Decades ago, a startlingly gruesome photograph depicting Korean civilians being lynched by Japanese soldiers might have caused a national outcry. But, such photos in a Korean book, “Postcards From Joseon,” published last month (Minumsa Publishing Co., 20,000 won or $20), seem to have been reduced to a nostalgic reminder of the country’s bygone era.
Yet this is a substantial 284-page book, containing photos of more than 300 postcards of the Japanese colonial period, from the late 19th to early 20th centuries. The author, Gwon Hyeok-hui, has divided the book into two segments: the cultural interpretation of the early postcard as a means of communication, and images of Koreans in the late Joseon era as seen through the eyes of the Japanese.
In 2002, the Korean author was deeply inspired by the book “Orientalism” by the late literary critic and Palestinian activist Edward Said.

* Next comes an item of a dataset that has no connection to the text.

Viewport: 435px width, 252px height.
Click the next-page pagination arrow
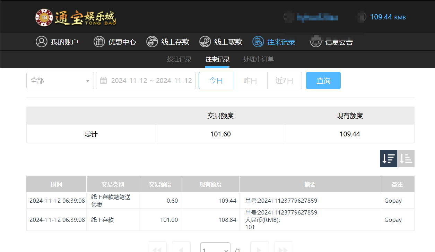coord(259,248)
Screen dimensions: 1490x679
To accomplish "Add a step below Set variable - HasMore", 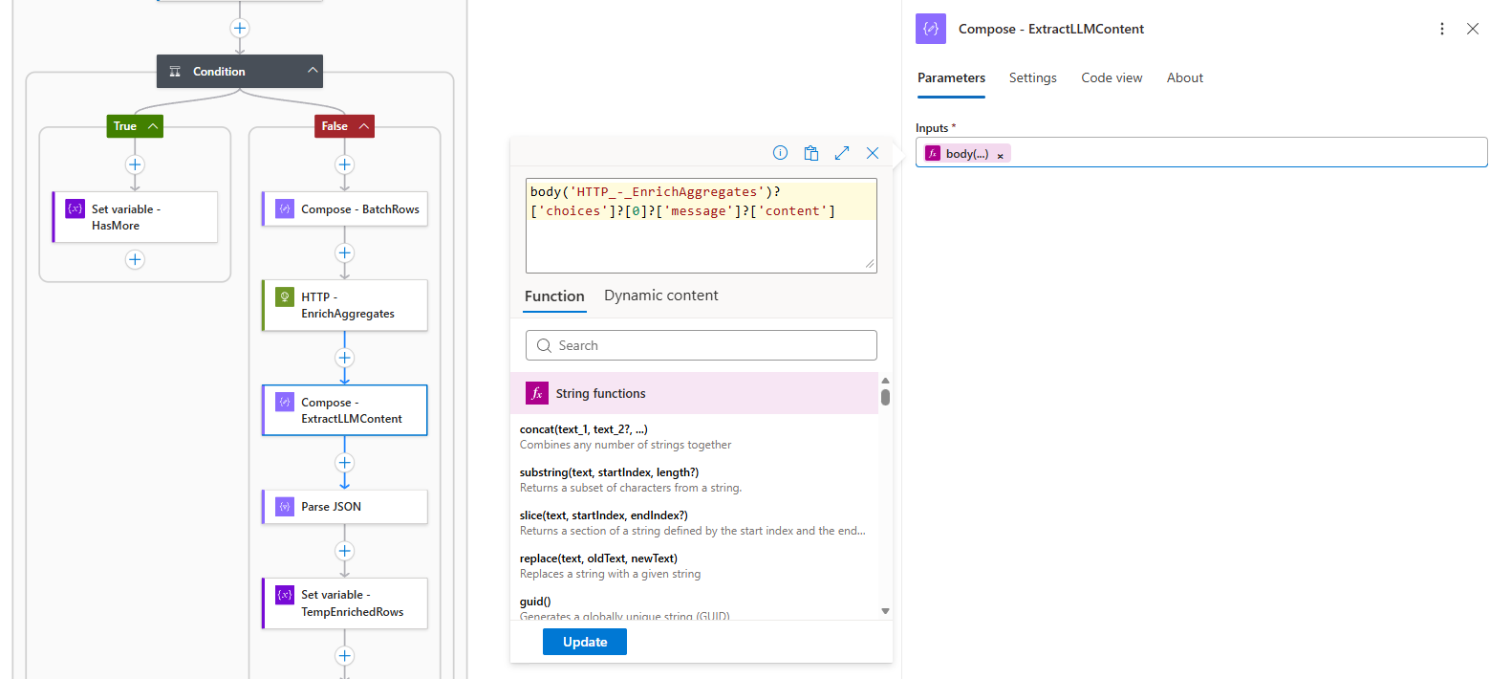I will 135,260.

His theory on imperialism argues that colonization extends beyond control of the territory, resources and governance of the colonized nation, and that the prejudice of Western countries affects the culture of the colonized country, through such means as novels, films and commercialized artifacts.
Formerly a museum curator in Busan, Mr. Gwon now works for the Cultural Property Division of the Seoul Metropolitan Government. He confesses his three-year research on the subject of colonial postcards was that of a dilettante, and notes that compared to the academic research conducted by America’s leading cultural institutions, such as the Smithsonian Institution, his book is more of a liberal arts tome for the general public.
But the author’s compilation, which differs from previously published books in Korea on images depicting the lives and personalities of Koreans in the same era, sheds new light on compelling sociocultural interpretations between the colonizers, the Japanese, and the colonized, the Koreans.
Of the approximately 1,500 images he has collected, mostly consisting of postcards and prints, Mr. Gwon used 200, which make up about two-thirds of the images in the book; the rest are from private collectors and museums. The photographs of folk customs are the author’s own prints made from the ambrotypes (an early form of photography on glass plates) produced by the Japanese scholar Murayama Chijun (1891-1968). The Japanese scholar’s collection, about 30,000 images of Korean culture, is now part of the National Museum of Korea.
Through postcards, a highly commercialized form of photography in the 19th century, Mr. Gwon delves into the so-called “politics of representation,” or the relationship between the photographer and his subjects.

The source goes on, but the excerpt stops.